The rain stopped at some point in the middle of the afternoon, and several hours later a battered blue Ford from one of the local car services drove us across the Brooklyn Bridge for our biweekly dinner with John Trause. Since my return from the hospital, the three of us had made a point of getting together every other Saturday night, alternating meals at our place in Brooklyn (where we cooked for John) with elaborate culinary blowouts at Chez Pierre, an expensive new restaurant in the West Village (where John always insisted on picking up the tab). The original program for that night had been to meet at the bar of Chez Pierre at seven-thirty, but John had called earlier in the week to say that something was wrong with his leg and that he would have to cancel. It turned out to be an attack of phlebitis (an inflammation of the vein brought on by the presence of a blood clot), but then John had called back on Friday afternoon to tell us that he was feeling a little better. He wasn’t supposed to walk, he said, but if we didn’t mind coming to his apartment and ordering in Chinese food, maybe we could have our dinner after all. ‘I’d hate to miss seeing you and Gracie,’ he said. ‘Since I have to eat something anyway, why don’t we all do it here together? As long as I keep my leg up, it really doesn’t hurt too much anymore.’4
I had stolen John’s apartment for my story in the blue notebook, and when we got to Barrow Street and he opened the door to let us in, I had the strange, not altogether unpleasant feeling that I was entering an imaginary space, walking into a room that wasn’t there. I had visited Trause’s apartment countless times in the past, but now that I had spent several hours thinking about it in my own apartment in Brooklyn, peopling it with the invented characters of my story, it seemed to belong as much to the world of fiction as to the world of solid objects and flesh-and-blood human beings. Unexpectedly, this feeling didn’t go away. If anything, it grew stronger as the night went on, and by the time the Chinese food arrived at eight-thirty, I was already beginning to settle into what I would have to call (for want of a better term) a state of double consciousness. I was both a part of what was going on around me and cut off from it, drifting freely in my mind as I imagined myself sitting at my desk in Brooklyn, writing about this place in the blue notebook, and sitting in a chair on the top floor of a Manhattan duplex, firmly anchored in my body, listening to what John and Grace were saying to each other and even adding some remarks of my own. It’s not unusual for a person to be so preoccupied as to appear absent – but the point was that I wasn’t absent. I was there, fully engaged in what was happening, and at the same time I wasn’t there – for the there wasn’t an authentic there anymore. It was an illusory place that existed in my head, and that’s where I was as well. In both places at the same time. In the apartment and in the story. In the story in the apartment that I was still writing in my head.

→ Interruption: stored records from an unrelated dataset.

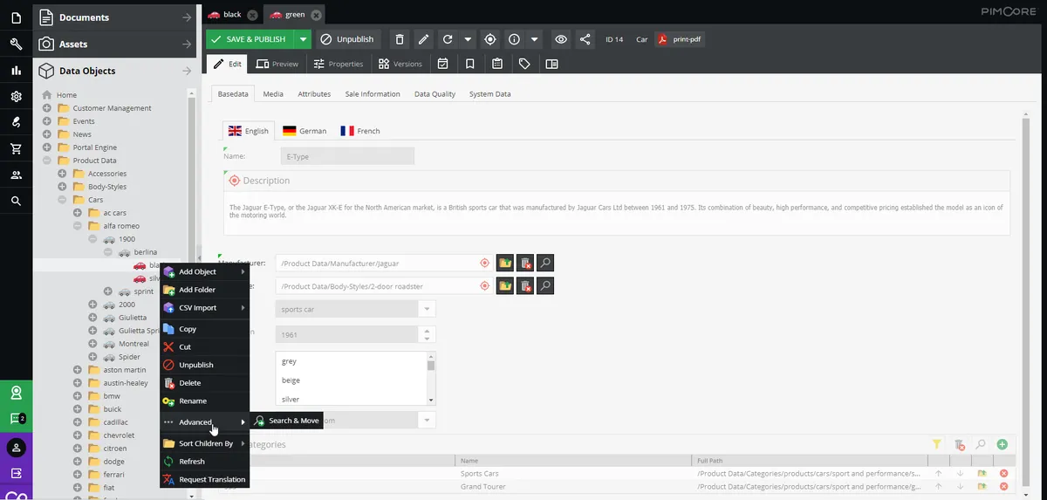Click the reload icon in object toolbar
This screenshot has height=500, width=1047.
pyautogui.click(x=448, y=39)
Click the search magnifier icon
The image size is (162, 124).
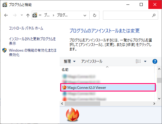(154, 15)

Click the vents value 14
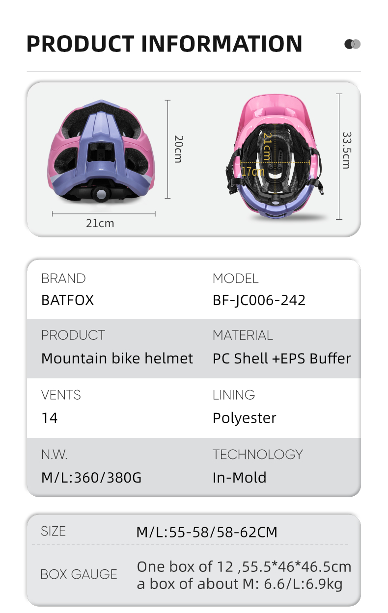point(50,418)
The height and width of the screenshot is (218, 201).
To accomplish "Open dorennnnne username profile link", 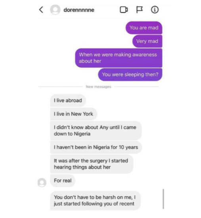I will point(79,10).
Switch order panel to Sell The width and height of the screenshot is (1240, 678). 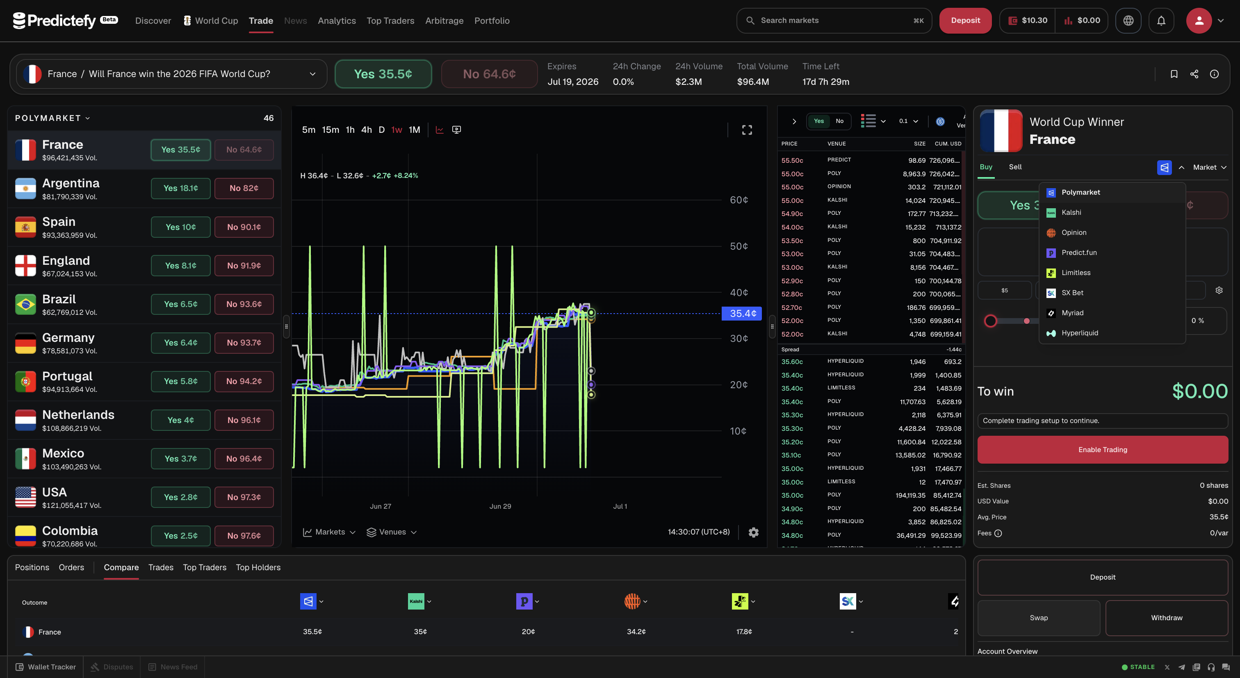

John appeared to be in a lot more pain than he was willing to admit. He was leaning on a crutch when he opened the door, and as I watched him limp up the stairs and then hobble back to his place on the sofa – a big sagging affair festooned with a pile of pillows and blankets for propping up his leg – he was wincing noticeably, suffering with every step he took. But John wasn’t about to make a big production of it. He had fought in the Pacific as an eighteen-year-old private at the end of World War II, and he belonged to that generation of men who considered it a point of honor never to feel sorry for themselves, who recoiled in disdain whenever anyone tried to fuss over them. Other than making a couple of cracks about Richard Nixon, who had given the word phlebitis a certain comic resonance in the days of his administration, John stubbornly refused to talk about his infirmity. No, that’s not quite correct. After we entered the upstairs room, he allowed Grace to help him onto the sofa and to reposition the pillows and blankets, apologizing for what he called his ‘moronic decrepitude.’ Then, once he had settled into his spot, he turned to me and said, ‘We’re quite a pair, aren’t we, Sid? You with your wobbles and nosebleeds, and now me with this leg. We’re the goddamn gimps of the universe.’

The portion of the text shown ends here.